▶ To do
When the line with "Switch to the Ger30h Tag.txt tab" appears below, start repeating lines exactly, and keep going through the line with "You are a computer-use agent. The"; add nothing outside that span.

▶ Saved data entries
------------------------

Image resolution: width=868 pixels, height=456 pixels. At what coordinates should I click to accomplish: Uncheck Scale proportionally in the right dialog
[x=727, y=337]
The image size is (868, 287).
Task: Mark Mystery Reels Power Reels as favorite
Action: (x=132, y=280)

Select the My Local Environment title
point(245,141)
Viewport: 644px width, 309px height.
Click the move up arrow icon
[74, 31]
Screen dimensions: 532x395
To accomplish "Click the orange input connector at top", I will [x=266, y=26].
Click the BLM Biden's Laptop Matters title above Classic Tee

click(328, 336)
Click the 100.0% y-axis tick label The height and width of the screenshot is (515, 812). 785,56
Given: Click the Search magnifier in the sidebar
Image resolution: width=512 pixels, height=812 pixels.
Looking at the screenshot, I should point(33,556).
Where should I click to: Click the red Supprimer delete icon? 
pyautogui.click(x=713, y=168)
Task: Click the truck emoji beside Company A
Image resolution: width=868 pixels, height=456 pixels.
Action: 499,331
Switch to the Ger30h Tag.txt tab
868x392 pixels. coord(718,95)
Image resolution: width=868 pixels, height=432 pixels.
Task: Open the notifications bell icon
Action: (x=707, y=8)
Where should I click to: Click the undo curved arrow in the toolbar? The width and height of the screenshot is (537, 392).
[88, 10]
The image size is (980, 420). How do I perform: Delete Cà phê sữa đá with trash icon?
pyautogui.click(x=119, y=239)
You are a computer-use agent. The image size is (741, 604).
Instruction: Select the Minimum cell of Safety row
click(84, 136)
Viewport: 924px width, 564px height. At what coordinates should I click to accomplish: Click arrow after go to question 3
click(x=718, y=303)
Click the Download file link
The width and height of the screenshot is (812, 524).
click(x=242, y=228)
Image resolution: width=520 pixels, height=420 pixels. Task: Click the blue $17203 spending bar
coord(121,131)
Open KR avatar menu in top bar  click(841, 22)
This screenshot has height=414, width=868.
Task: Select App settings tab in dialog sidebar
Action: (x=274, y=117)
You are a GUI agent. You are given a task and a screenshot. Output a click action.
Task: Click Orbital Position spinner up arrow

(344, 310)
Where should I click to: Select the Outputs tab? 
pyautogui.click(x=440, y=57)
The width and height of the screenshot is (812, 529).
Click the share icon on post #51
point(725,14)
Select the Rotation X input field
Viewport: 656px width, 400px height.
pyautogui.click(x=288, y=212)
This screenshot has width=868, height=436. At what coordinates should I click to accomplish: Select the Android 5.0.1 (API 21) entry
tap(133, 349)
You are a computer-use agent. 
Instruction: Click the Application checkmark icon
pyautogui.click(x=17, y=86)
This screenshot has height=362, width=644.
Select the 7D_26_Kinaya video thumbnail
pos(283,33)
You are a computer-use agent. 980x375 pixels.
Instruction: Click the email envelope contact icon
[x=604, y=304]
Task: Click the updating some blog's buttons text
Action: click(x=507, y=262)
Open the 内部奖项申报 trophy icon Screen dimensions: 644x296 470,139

------------------------

▶ Solution below
Switch to the Ger30h Tag.txt tab
868x392 pixels. coord(718,95)
Image resolution: width=868 pixels, height=432 pixels.
Task: Open the notifications bell icon
Action: (x=707, y=8)
Where should I click to: Click the undo curved arrow in the toolbar? The width and height of the screenshot is (537, 392).
[88, 10]
The image size is (980, 420). How do I perform: Delete Cà phê sữa đá with trash icon?
pyautogui.click(x=119, y=239)
You are a computer-use agent. The image size is (741, 604).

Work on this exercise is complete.